* Extracted material *

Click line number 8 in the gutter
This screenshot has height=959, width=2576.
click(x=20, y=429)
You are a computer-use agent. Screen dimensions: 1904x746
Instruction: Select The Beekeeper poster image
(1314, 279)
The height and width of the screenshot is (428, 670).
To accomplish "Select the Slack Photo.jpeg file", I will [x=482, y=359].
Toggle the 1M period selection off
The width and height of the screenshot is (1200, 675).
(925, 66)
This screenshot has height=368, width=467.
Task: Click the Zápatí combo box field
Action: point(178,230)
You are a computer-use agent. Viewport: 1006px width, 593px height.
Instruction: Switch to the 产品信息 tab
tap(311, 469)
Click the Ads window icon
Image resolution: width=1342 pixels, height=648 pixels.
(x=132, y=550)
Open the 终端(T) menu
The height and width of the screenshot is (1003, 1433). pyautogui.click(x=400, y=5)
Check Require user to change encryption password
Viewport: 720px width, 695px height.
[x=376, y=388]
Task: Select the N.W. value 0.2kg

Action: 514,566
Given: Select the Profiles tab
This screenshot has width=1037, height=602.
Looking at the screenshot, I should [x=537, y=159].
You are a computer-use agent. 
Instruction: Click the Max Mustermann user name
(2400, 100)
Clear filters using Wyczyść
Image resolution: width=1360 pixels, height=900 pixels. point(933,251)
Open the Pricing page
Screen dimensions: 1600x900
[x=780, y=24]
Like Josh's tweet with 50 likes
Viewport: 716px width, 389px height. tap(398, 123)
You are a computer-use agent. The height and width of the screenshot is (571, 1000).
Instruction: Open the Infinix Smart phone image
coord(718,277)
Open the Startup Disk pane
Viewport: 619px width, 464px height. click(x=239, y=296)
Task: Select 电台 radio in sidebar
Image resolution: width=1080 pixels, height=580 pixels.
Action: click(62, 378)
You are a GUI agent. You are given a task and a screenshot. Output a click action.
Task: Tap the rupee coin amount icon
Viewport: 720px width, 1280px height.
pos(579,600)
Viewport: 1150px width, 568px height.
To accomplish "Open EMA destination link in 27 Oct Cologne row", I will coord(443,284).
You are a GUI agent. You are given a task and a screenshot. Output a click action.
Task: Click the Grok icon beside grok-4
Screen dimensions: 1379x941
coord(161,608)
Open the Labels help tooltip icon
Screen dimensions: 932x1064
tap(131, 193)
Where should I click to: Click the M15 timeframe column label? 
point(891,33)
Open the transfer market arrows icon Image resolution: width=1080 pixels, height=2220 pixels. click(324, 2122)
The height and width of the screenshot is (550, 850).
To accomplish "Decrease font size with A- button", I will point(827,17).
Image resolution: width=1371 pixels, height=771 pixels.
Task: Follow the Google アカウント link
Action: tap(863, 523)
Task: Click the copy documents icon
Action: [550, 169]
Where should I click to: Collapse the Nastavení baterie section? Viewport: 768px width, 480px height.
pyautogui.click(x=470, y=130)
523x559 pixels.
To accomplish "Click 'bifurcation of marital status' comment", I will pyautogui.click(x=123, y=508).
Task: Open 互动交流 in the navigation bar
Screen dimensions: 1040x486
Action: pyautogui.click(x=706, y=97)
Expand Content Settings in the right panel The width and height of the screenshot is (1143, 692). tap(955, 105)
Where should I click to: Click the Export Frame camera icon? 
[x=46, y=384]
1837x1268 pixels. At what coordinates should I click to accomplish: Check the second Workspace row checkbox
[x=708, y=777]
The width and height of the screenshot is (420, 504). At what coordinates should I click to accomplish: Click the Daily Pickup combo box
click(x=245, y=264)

* Your task *
Search the preceding listing for "agent" and extract every line where it is found.

* Answer box *
You are a computer-use agent. Screen dimensions: 1904x746
You are a computer-use agent. Viewport: 1006px width, 593px height.
You are a computer-use agent. 
You are a computer-use agent. The height and width of the screenshot is (571, 1000).
You are a GUI agent. You are given a task and a screenshot. Output a click action.
You are a GUI agent. You are given a task and a screenshot. Output a click action.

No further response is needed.